> GIVEN TEXT
|---|

The most basic solution out of the lot is the CSS3 @font-face property. I’m sure we’re all familiar with @font-face by now, it allows you to load a font file from your CSS and apply that font to the styling of your HTML text.

Pros:

  • Powered by CSS. No Javascript or Flash
  • Completely accessible
  • Easy to implement without external plugins

Cons:

  • Limited to open source fonts

Links:

Google Web Fonts

Google Web Fonts

Since Google launched its Google Web Fonts API the service has grown to include hundreds of freely available fonts for use in your designs. The service was a hit from the start even with its small introductory collection, but now there’s a whole library of styles available it’s certainly one of the best custom font solutions.

Pros:

  • Powered by CSS. No Javascript or Flash
  • Completely accessible
  • Google hosted fonts are often cached and load very fast
  • Easy to implement through Google’s Web Fonts library

Cons:

  • Choice is limited to a range of free fonts

Links:

Typekit

Typekit

For those needing professional or classic fonts in their designs for corporate branding, Typekit is definitely the best solution. Unlike other free services, Typekit allows the embedding of popular premium fonts such as Futura, Meta and Cocon.

Pros:

  • Largest library of fonts, including classic typefaces
  • Service has been acquired by Adobe, which suggests it will be reliable
  • Easy to implement through Typekit’s online interface

Cons:

  • Premium service with a yearly fee

Links:

Cufon

Cufon

Nowadays Cufon is overshadowed by the larger custom web font services, but it was a pretty useful resource when it was first launched. Cufon is Javascript powered which makes it great for compatibility across older browsers that don’t support @font-face, but it comes with a few disadvantages of its own.

|---|

> DATASET EXTRACT
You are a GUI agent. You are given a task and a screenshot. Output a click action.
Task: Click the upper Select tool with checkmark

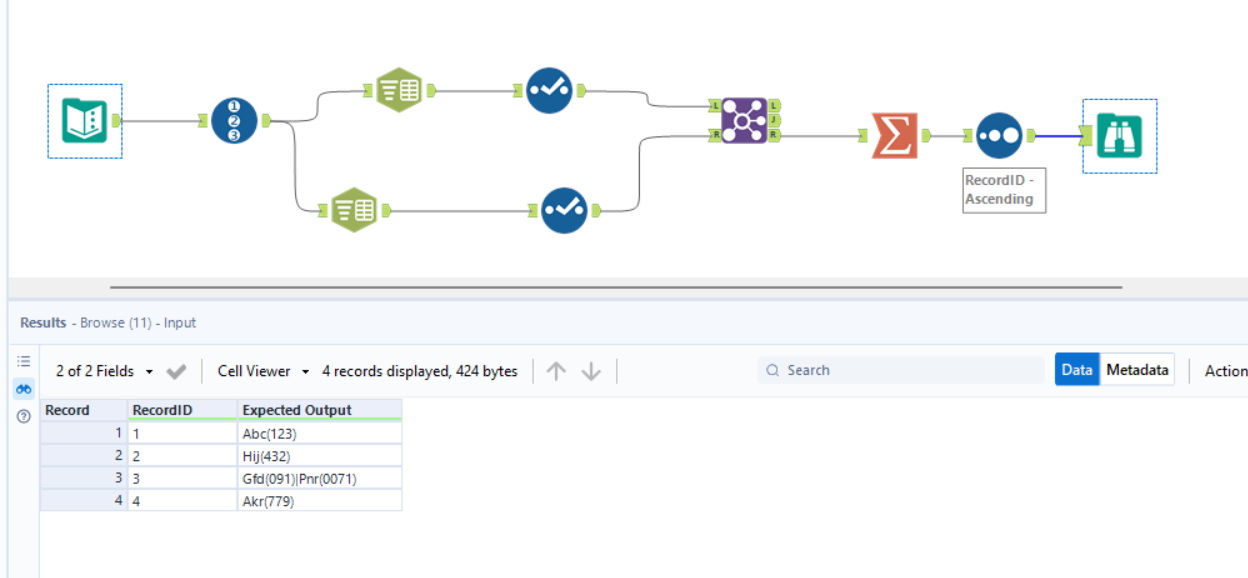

|---|

> AIM OF THE EXERCISE
Copy the web font text above between "For those needing" and "Meta and Cocon.", inclusive.

> OUTPUT OF THE EXERCISE
For those needing professional or classic fonts in their designs for corporate branding, Typekit is definitely the best solution. Unlike other free services, Typekit allows the embedding of popular premium fonts such as Futura, Meta and Cocon.